* Try it: What you hand back must match the listing exactly.

* Record set:
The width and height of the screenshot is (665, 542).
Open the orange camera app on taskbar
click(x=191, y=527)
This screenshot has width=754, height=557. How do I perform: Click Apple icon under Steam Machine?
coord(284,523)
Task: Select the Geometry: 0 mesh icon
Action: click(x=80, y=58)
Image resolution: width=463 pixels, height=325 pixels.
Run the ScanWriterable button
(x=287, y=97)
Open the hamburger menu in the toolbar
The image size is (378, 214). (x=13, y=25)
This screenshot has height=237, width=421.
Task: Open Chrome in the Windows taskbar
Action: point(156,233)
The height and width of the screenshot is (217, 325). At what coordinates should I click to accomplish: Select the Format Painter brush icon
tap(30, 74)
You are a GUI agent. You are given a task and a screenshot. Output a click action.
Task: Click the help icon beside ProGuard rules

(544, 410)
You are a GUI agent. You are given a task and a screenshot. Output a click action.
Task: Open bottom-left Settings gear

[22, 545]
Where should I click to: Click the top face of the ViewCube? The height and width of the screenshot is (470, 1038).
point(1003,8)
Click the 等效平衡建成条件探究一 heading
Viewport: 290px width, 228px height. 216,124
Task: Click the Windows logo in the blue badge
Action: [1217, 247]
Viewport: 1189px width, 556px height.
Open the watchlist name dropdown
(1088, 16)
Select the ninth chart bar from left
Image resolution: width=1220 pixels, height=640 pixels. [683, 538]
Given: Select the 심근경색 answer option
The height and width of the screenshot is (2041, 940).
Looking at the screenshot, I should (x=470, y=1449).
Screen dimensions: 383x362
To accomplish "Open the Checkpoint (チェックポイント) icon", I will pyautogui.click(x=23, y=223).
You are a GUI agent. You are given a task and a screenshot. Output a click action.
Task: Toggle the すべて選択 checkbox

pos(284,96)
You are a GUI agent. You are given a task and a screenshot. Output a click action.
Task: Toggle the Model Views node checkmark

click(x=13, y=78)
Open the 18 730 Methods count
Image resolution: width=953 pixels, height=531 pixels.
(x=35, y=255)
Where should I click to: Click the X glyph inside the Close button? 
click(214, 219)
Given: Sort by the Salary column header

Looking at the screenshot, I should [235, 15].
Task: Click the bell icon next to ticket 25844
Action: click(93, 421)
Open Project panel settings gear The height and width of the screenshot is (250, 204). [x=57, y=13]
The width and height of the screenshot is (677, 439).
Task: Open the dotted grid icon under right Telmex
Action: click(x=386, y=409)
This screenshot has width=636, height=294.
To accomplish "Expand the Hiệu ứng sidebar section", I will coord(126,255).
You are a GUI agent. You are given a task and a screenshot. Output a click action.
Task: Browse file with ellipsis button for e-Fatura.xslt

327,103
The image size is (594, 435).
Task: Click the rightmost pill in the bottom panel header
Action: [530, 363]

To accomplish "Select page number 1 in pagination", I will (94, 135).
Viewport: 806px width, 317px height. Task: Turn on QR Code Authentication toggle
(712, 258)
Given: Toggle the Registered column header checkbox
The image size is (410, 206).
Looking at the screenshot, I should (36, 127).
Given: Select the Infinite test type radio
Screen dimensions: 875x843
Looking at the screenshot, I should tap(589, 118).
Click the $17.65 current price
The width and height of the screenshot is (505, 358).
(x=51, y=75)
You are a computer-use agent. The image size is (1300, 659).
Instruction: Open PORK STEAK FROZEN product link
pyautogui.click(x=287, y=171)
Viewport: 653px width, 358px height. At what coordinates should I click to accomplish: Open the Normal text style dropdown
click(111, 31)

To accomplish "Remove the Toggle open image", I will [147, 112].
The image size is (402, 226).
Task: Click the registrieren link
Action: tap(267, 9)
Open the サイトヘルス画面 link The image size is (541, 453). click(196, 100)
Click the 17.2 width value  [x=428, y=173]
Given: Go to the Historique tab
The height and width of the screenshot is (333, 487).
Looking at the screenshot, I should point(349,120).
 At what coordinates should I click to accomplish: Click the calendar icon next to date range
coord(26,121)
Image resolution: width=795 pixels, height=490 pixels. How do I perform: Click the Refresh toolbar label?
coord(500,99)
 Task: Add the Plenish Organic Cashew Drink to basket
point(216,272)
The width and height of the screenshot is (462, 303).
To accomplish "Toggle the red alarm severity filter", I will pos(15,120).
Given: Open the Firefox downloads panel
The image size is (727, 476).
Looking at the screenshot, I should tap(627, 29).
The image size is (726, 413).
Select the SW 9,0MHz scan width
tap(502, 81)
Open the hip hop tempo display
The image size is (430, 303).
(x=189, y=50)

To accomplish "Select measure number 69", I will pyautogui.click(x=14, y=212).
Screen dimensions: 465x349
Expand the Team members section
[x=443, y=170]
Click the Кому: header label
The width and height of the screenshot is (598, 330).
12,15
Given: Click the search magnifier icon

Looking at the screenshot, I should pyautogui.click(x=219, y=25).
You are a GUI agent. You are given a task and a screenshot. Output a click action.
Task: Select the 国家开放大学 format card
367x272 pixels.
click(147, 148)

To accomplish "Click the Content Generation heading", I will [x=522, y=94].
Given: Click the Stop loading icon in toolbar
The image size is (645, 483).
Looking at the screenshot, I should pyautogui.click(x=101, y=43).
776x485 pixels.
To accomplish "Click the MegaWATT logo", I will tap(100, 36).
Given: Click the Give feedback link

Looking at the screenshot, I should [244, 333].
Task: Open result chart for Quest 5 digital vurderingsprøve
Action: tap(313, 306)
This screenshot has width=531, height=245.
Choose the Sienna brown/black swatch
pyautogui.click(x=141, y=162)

* Problem solution:
The width and height of the screenshot is (665, 542).
Open the orange camera app on taskbar
click(x=191, y=527)
This screenshot has width=754, height=557. How do I perform: Click Apple icon under Steam Machine?
coord(284,523)
Task: Select the Geometry: 0 mesh icon
Action: click(x=80, y=58)
Image resolution: width=463 pixels, height=325 pixels.
Run the ScanWriterable button
(x=287, y=97)
Open the hamburger menu in the toolbar
The image size is (378, 214). (x=13, y=25)
This screenshot has height=237, width=421.
Task: Open Chrome in the Windows taskbar
Action: point(156,233)
The height and width of the screenshot is (217, 325). At what coordinates should I click to accomplish: Select the Format Painter brush icon
tap(30, 74)
You are a GUI agent. You are given a task and a screenshot. Output a click action.
Task: Click the help icon beside ProGuard rules

(544, 410)
You are a GUI agent. You are given a task and a screenshot. Output a click action.
Task: Open bottom-left Settings gear

[22, 545]
Where should I click to: Click the top face of the ViewCube? The height and width of the screenshot is (470, 1038).
point(1003,8)
Click the 等效平衡建成条件探究一 heading
Viewport: 290px width, 228px height. 216,124
Task: Click the Windows logo in the blue badge
Action: [1217, 247]
Viewport: 1189px width, 556px height.
Open the watchlist name dropdown
(1088, 16)
Select the ninth chart bar from left
Image resolution: width=1220 pixels, height=640 pixels. [683, 538]
Given: Select the 심근경색 answer option
The height and width of the screenshot is (2041, 940).
Looking at the screenshot, I should (x=470, y=1449).
Screen dimensions: 383x362
To accomplish "Open the Checkpoint (チェックポイント) icon", I will pyautogui.click(x=23, y=223).
You are a GUI agent. You are given a task and a screenshot. Output a click action.
Task: Toggle the すべて選択 checkbox

pos(284,96)
You are a GUI agent. You are given a task and a screenshot. Output a click action.
Task: Toggle the Model Views node checkmark

click(x=13, y=78)
Open the 18 730 Methods count
Image resolution: width=953 pixels, height=531 pixels.
(x=35, y=255)
Where should I click to: Click the X glyph inside the Close button? 
click(214, 219)
Given: Sort by the Salary column header

Looking at the screenshot, I should [235, 15].
Task: Click the bell icon next to ticket 25844
Action: click(93, 421)
Open Project panel settings gear The height and width of the screenshot is (250, 204). [x=57, y=13]
The width and height of the screenshot is (677, 439).
Task: Open the dotted grid icon under right Telmex
Action: click(x=386, y=409)
This screenshot has width=636, height=294.
To accomplish "Expand the Hiệu ứng sidebar section", I will coord(126,255).
You are a GUI agent. You are given a task and a screenshot. Output a click action.
Task: Browse file with ellipsis button for e-Fatura.xslt

327,103
The image size is (594, 435).
Task: Click the rightmost pill in the bottom panel header
Action: [530, 363]

To accomplish "Select page number 1 in pagination", I will (94, 135).
Viewport: 806px width, 317px height. Task: Turn on QR Code Authentication toggle
(712, 258)
Given: Toggle the Registered column header checkbox
The image size is (410, 206).
Looking at the screenshot, I should (36, 127).
Given: Select the Infinite test type radio
Screen dimensions: 875x843
Looking at the screenshot, I should tap(589, 118).
Click the $17.65 current price
The width and height of the screenshot is (505, 358).
(x=51, y=75)
You are a computer-use agent. The image size is (1300, 659).
Instruction: Open PORK STEAK FROZEN product link
pyautogui.click(x=287, y=171)
Viewport: 653px width, 358px height. At what coordinates should I click to accomplish: Open the Normal text style dropdown
click(111, 31)

To accomplish "Remove the Toggle open image", I will [147, 112].
The image size is (402, 226).
Task: Click the registrieren link
Action: tap(267, 9)
Open the サイトヘルス画面 link The image size is (541, 453). click(196, 100)
Click the 17.2 width value  [x=428, y=173]
Given: Go to the Historique tab
The height and width of the screenshot is (333, 487).
Looking at the screenshot, I should point(349,120).
 At what coordinates should I click to accomplish: Click the calendar icon next to date range
coord(26,121)
Image resolution: width=795 pixels, height=490 pixels. How do I perform: Click the Refresh toolbar label?
coord(500,99)
 Task: Add the Plenish Organic Cashew Drink to basket
point(216,272)
The width and height of the screenshot is (462, 303).
To accomplish "Toggle the red alarm severity filter", I will pos(15,120).
Given: Open the Firefox downloads panel
The image size is (727, 476).
Looking at the screenshot, I should tap(627, 29).
The image size is (726, 413).
Select the SW 9,0MHz scan width
tap(502, 81)
Open the hip hop tempo display
The image size is (430, 303).
(x=189, y=50)

To accomplish "Select measure number 69", I will pyautogui.click(x=14, y=212).
Screen dimensions: 465x349
Expand the Team members section
[x=443, y=170]
Click the Кому: header label
The width and height of the screenshot is (598, 330).
12,15
Given: Click the search magnifier icon

Looking at the screenshot, I should pyautogui.click(x=219, y=25).
You are a GUI agent. You are given a task and a screenshot. Output a click action.
Task: Select the 国家开放大学 format card
367x272 pixels.
click(147, 148)

To accomplish "Click the Content Generation heading", I will [x=522, y=94].
Given: Click the Stop loading icon in toolbar
The image size is (645, 483).
Looking at the screenshot, I should pyautogui.click(x=101, y=43).
776x485 pixels.
To accomplish "Click the MegaWATT logo", I will tap(100, 36).
Given: Click the Give feedback link

Looking at the screenshot, I should [244, 333].
Task: Open result chart for Quest 5 digital vurderingsprøve
Action: tap(313, 306)
This screenshot has width=531, height=245.
Choose the Sienna brown/black swatch
pyautogui.click(x=141, y=162)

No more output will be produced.